**Instructions to follow**
Retype the records below from their first line through the line containing "Given: Click the Powered", and include nothing else.

[[ Stored data open ]]

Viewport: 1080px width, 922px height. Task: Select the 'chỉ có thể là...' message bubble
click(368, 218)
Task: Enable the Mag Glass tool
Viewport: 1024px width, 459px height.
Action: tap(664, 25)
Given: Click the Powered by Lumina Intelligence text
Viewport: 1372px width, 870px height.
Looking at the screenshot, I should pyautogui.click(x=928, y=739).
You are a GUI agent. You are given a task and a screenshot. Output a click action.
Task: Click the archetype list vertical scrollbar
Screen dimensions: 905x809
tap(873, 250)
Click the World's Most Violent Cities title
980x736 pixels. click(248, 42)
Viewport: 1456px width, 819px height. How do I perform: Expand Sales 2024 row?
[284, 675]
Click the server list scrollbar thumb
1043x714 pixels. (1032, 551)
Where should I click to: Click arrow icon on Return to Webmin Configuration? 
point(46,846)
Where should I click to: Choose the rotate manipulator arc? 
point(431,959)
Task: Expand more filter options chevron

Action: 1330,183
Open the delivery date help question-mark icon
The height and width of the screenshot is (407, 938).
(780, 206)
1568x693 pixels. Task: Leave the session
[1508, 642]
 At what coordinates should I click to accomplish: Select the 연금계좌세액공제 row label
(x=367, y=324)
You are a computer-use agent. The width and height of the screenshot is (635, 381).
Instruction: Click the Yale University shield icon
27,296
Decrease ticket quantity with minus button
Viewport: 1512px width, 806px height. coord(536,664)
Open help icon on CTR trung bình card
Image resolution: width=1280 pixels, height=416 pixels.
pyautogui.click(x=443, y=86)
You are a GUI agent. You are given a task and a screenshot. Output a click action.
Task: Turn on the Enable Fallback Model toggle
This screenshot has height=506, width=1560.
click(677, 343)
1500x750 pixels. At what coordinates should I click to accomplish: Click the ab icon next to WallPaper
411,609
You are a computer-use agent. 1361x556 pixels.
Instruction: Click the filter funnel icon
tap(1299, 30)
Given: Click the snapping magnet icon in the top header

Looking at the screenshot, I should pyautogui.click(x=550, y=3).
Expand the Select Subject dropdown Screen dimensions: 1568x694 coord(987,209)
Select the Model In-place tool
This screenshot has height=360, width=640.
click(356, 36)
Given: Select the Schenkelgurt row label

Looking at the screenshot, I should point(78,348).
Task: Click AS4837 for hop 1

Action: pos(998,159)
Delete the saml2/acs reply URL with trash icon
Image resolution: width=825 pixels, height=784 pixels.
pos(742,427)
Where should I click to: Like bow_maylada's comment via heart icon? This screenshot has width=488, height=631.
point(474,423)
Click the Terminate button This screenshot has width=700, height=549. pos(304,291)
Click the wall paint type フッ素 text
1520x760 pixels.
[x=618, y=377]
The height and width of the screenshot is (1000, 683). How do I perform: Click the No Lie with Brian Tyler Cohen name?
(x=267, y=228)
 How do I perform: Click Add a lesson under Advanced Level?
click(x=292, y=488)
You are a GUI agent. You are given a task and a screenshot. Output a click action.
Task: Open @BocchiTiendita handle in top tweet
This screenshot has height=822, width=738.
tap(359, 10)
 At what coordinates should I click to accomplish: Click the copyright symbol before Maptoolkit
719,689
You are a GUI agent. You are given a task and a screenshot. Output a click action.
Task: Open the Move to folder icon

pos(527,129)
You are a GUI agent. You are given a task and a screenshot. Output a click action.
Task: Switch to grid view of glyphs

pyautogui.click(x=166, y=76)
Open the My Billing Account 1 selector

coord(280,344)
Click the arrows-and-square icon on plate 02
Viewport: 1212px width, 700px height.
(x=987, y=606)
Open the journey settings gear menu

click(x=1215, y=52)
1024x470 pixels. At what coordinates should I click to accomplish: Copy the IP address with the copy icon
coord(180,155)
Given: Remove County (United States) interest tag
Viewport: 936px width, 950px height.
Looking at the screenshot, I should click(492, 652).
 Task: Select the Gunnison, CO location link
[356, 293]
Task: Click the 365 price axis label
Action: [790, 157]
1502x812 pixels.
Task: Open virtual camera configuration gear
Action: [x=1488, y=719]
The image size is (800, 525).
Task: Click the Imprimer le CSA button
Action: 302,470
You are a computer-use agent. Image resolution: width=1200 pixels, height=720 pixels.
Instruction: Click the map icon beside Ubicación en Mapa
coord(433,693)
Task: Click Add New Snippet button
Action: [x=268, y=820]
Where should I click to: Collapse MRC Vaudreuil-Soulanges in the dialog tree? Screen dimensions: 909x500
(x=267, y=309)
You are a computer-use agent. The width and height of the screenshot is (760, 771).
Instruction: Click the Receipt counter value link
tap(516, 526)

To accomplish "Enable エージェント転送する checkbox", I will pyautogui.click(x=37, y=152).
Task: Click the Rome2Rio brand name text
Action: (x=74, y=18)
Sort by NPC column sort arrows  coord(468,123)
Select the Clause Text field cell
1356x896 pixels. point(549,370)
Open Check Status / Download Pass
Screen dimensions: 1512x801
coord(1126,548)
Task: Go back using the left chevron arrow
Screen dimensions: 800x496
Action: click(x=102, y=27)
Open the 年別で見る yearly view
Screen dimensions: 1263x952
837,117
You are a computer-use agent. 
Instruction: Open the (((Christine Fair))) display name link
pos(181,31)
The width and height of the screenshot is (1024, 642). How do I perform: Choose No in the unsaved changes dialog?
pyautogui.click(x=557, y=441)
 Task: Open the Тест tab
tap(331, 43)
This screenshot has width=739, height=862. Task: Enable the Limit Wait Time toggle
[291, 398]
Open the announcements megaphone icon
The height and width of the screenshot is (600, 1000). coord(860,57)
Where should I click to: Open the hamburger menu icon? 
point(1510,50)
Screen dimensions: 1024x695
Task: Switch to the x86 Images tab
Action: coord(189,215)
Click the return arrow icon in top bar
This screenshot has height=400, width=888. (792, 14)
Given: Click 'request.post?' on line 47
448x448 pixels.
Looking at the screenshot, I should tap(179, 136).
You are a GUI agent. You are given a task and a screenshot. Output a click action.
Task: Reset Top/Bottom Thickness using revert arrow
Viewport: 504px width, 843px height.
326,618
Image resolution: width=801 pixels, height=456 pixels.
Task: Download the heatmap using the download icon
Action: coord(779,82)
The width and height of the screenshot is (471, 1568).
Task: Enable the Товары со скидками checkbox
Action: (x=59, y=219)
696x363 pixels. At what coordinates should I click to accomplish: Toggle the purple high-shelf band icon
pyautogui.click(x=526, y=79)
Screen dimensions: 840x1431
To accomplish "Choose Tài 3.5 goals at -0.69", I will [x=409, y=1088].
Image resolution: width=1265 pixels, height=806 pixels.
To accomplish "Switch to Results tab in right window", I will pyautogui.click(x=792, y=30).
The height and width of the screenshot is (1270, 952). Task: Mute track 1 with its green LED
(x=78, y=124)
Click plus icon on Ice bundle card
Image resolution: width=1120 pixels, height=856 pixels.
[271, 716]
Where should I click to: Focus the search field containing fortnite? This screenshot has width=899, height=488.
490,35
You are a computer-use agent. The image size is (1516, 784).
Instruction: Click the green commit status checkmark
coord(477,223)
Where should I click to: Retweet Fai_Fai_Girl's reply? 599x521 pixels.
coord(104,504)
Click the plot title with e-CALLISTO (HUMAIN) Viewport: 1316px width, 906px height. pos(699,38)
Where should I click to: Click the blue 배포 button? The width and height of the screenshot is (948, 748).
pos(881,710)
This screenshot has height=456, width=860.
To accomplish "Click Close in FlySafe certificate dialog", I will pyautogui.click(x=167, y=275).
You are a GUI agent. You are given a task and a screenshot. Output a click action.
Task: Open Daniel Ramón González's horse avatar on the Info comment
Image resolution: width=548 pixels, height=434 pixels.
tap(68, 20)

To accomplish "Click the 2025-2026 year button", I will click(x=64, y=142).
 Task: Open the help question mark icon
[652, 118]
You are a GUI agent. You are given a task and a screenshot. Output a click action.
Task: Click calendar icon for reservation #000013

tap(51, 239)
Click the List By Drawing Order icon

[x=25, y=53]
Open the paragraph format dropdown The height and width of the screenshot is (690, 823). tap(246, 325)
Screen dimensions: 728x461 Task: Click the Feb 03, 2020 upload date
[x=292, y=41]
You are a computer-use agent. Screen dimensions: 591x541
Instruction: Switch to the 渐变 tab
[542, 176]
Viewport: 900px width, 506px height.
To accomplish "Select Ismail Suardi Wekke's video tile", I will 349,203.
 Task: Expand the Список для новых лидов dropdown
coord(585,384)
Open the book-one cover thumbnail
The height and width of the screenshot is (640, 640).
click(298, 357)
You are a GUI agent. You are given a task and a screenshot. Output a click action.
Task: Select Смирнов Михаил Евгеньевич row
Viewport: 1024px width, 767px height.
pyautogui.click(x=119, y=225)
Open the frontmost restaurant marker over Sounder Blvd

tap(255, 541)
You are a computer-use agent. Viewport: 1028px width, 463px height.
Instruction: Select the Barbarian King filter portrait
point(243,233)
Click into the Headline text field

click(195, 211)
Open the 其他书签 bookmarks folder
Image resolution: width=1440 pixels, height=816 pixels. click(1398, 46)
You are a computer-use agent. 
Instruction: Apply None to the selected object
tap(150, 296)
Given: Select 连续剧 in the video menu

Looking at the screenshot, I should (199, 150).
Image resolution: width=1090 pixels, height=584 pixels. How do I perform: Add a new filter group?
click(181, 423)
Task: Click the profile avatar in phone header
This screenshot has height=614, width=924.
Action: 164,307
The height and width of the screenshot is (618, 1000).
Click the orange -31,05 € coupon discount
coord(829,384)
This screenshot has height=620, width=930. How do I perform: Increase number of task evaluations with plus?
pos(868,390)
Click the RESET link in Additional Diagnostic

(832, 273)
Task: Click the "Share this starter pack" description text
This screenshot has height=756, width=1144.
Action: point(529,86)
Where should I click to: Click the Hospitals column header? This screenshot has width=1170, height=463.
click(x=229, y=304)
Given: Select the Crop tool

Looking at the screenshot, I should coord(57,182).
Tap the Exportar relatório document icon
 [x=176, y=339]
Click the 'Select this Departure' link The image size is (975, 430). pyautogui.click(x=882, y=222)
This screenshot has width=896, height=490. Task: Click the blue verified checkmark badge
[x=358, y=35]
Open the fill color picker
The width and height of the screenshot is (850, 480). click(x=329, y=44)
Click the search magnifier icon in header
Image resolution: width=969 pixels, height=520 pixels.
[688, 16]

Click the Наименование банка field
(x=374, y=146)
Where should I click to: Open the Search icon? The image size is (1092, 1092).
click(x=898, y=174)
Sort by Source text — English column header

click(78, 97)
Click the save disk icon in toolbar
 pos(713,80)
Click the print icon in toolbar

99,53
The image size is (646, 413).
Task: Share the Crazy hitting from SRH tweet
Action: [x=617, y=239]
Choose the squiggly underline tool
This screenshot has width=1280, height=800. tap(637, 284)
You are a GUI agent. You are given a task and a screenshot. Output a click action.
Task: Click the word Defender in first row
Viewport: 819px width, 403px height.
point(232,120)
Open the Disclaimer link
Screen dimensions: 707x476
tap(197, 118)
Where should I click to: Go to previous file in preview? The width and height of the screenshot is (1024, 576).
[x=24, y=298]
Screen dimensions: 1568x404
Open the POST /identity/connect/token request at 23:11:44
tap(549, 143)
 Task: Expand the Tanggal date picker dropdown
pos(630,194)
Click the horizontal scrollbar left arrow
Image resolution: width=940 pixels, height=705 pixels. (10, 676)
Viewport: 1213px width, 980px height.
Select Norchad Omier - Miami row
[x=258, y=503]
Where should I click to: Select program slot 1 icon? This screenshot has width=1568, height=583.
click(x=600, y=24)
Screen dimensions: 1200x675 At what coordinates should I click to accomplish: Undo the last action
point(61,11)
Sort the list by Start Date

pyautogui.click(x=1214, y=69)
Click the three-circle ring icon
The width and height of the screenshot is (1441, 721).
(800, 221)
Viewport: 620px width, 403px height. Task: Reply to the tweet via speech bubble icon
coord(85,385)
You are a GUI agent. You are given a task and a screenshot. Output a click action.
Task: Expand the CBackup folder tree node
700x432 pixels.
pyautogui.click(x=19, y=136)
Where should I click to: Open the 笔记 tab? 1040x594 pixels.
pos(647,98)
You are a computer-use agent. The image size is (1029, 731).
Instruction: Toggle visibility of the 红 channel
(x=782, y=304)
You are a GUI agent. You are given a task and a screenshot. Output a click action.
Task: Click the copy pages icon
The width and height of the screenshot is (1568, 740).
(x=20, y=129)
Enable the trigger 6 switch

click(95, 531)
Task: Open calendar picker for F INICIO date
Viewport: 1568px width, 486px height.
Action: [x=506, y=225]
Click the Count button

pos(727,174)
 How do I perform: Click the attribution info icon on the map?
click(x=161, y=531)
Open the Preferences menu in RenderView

[[ Stored data closed ]]

**Answer box**
Viewport: 1080px width, 922px height. Task: Select the 'chỉ có thể là...' message bubble
click(368, 218)
Task: Enable the Mag Glass tool
Viewport: 1024px width, 459px height.
Action: tap(664, 25)
Given: Click the Powered by Lumina Intelligence text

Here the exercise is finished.